The FAO Director-General José Graziano da Silva speaking at the Africa Regional Conference today.
22 February 2018, Khartoum – Agriculture will continue to generate employment in Africa over the coming decades, but opportunities should be explored beyond agriculture throughout the food chain in order to create enough jobs for young people, especially those in rural areas, FAO Director-General José Graziano da Silva said today.
“Countries need to promote a rural and structural transformation that fosters synergies between farm and non-farm activities and that reinforces” the linkages between rural areas and cities, he added. This includes processing, packaging, transportation, distribution, marketing and service provision, especially financial and business services.
Graziano da Silva made the remarks at FAO’s Regional Conference for Africa which is primarily dedicated to the theme of creating decent and attractive employment in the continent, the world’s “youngest” in terms of the average age of its population.
Estimates suggest that up to 12 million new jobs will have to be created every year to absorb new labour market entrants over the next 20 years. Today some 54 percent of Africa’s working force relies on the agricultural sector for livelihoods, income and employment, especially in family farming.
With more people moving to cities, demand on urban food markets will grow, which in turn can generate job opportunities in all agriculture-related activities. But FAO believes that more must be done to create non-agricultural employment in rural areas, including agro-tourism and other services.
Graziano da Silva pointed to FAO’s regional programme, “Youth Employment: enabling decent agriculture and agri-business jobs”, which goes beyond farm jobs and seeks to develop capacity and scale up successful approaches through programme formulation and partnerships.
“More than ever, strategic partnerships are needed to bring together the African Union, the African Development Bank and the UN system and other development partners,” the FAO Director-General said.
He warned however that more profitable urban markets can lead to a concentration of food production in large commercial farms, and also the creation of value chains dominated by large processors and retailers.
“In this contest, smallholders and family farmers need specific policies and regulations. This includes providing access to inputs, credit and technology and improving land tenure,” Graziano da Silva added, stressing how social protection programmes, including cash transfers can link public food purchase to family farmer’s production.
Hunger, overweight and obesity
Achieving Zero Hunger remains FAO’s highest priority, one that it shares with African leaders who through the Malabo Declaration have committed to eradicating chronic undernourishment in their continent by 2025 – in sub-Saharan Africa almost one person in four currently suffers from undernourishment.
In his address, Graziano da Silva underscored that in line with Sustainable Development Goal 2, achieving Zero Hunger needs to go together with ending all forms of malnutrition, a consequence of which is the current global overweight and obesity epidemic.
“The situation is also worrisome here in Africa,” Graziano da Silva said, citing a World Health Organization estimate that obesity-related diseases may become the biggest killer in Africa by 2030.
Rapid urbanization and consumption of highly processed foods are the major drivers behind the increase in overweight and obesity.

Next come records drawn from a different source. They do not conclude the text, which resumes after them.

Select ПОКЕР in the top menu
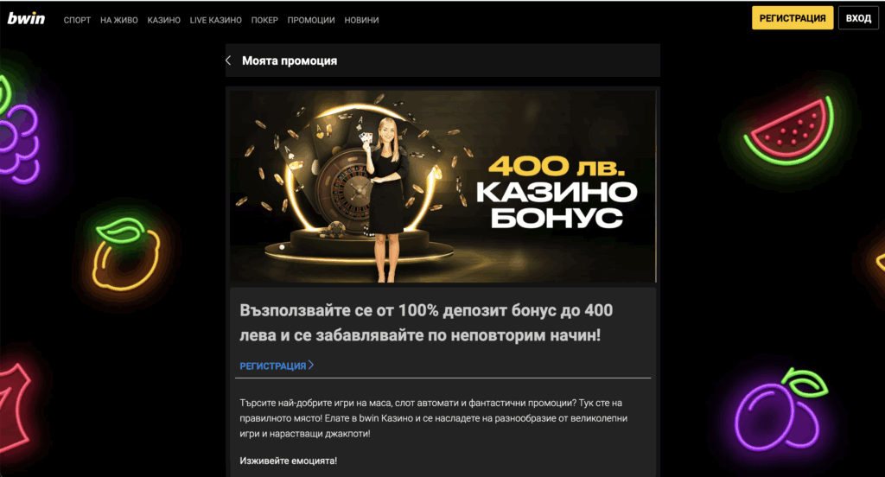coord(264,20)
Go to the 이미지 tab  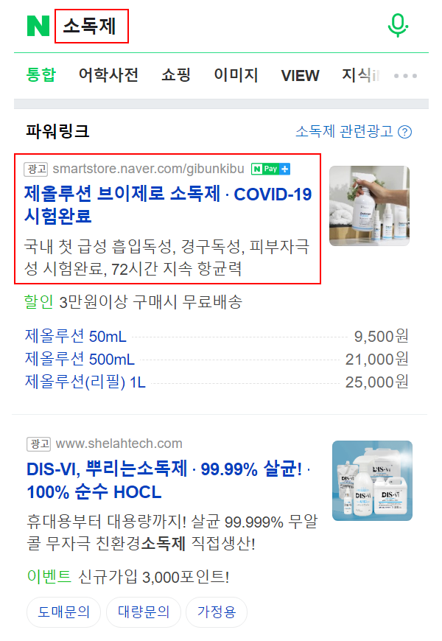[x=236, y=75]
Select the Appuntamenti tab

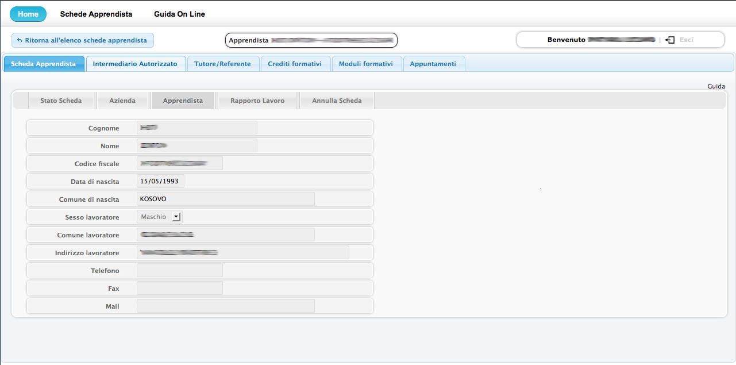[x=433, y=64]
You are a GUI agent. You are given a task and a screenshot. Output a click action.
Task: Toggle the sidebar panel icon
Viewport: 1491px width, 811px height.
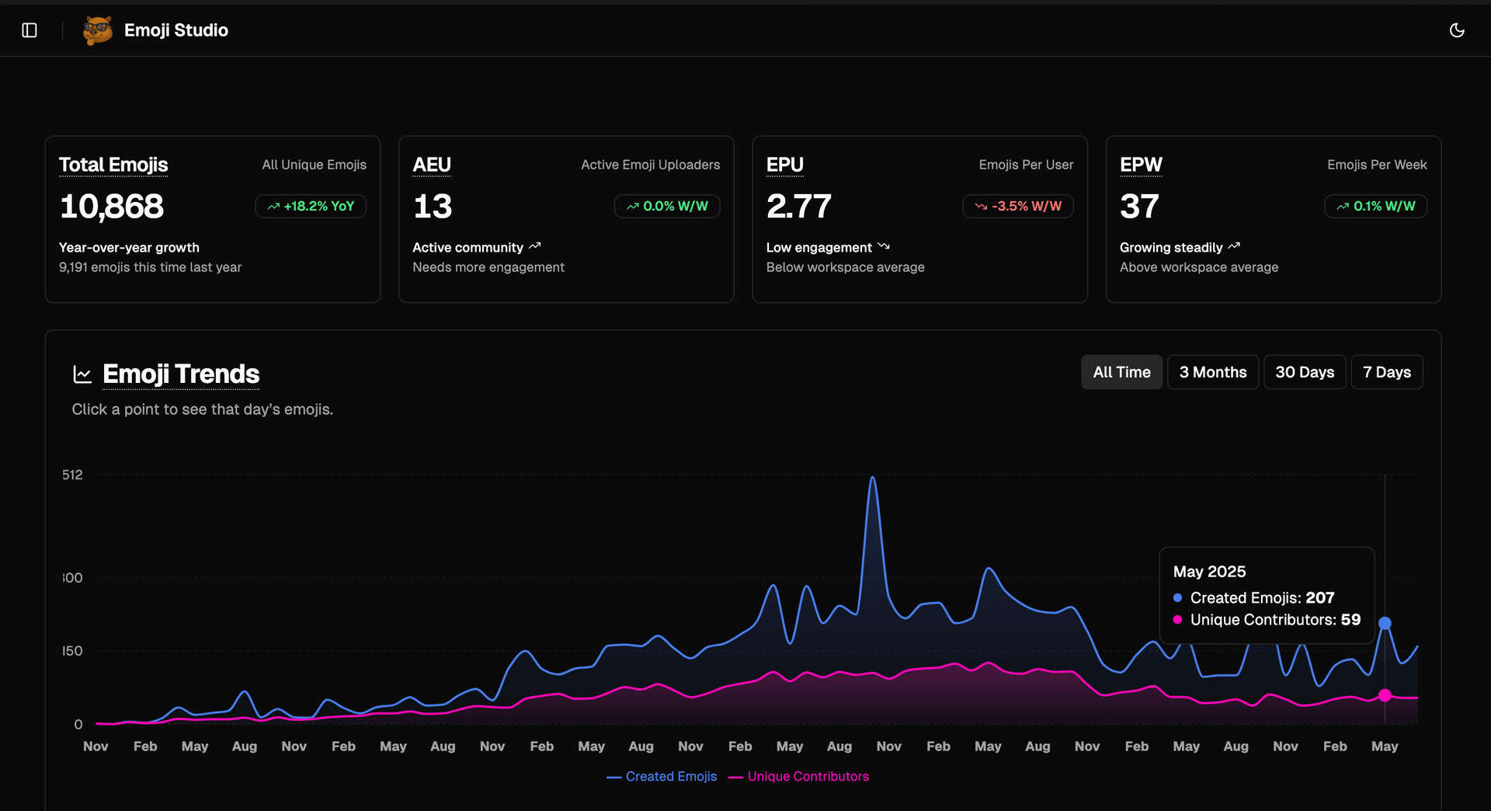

Yet many people in Africa are unaware that certain foods are unhealthy, or that being overweight presents a health risk, the FAO Director-General said.
He urged for the need to “act on two fronts” focusing on both the production and consumption of healthy food, and called for ensuring more responsible advertising and information campaigns on food products. “People must be aware about the pros and cons of what they are eating, and also be encouraged to eat healthy food.”
FAO assists countries on climate change
Graziano da Silva also referred to climate change and other pressing issues in Africa and how FAO, together with its partners, is addressing them.
FAO is working closely with a wide range of countries around the world that have formally requested the Organization’s assistance to tap into financing from the Green Climate Fund. In Africa to date, FAO is currently supporting the development of six full project proposals – in Benin, Gambia, Kenya, Republic of Congo and Tanzania – several other “readiness” proposals.
More funds needed to tackle Fall Armyworm
Africa is particularly affected and vulnerable to climate change, which is contributing to increasing outbreaks of pests and diseases, with Fall Armyworm – which was first reported on the continent in 2016 and has now spread rapidly to almost all Sub-Saharan countries – being a case in point, the FAO Director-General said. Fall Armyworm – whose moths can fly up to 100 km per night – primarily affects maize, but also rice and sorghum as well as cotton and some vegetables.
FAO has been on the front line in responding to the Fall Armyworm threat and recently launched a step-by-step guide for farmers on how to deal with this transboundary pest.
FAO has also developed a mobile app called FAMEWS which allows farmers to detect, monitor and track the spread of Fall Armyworm directly in their fields. FAMEWS has already being used in Madagascar, South Africa and Zambia, before it is deployed in the rest of Africa by the end of February.
Endorsed by the African Union, the FAO Programme for Action on Fall Armyworm, aims to leverage much-needed funding, Graziano da Silva said. “So far we have raised $13 million. FAO has contributed to $10 million from its own budget. But we need much more.”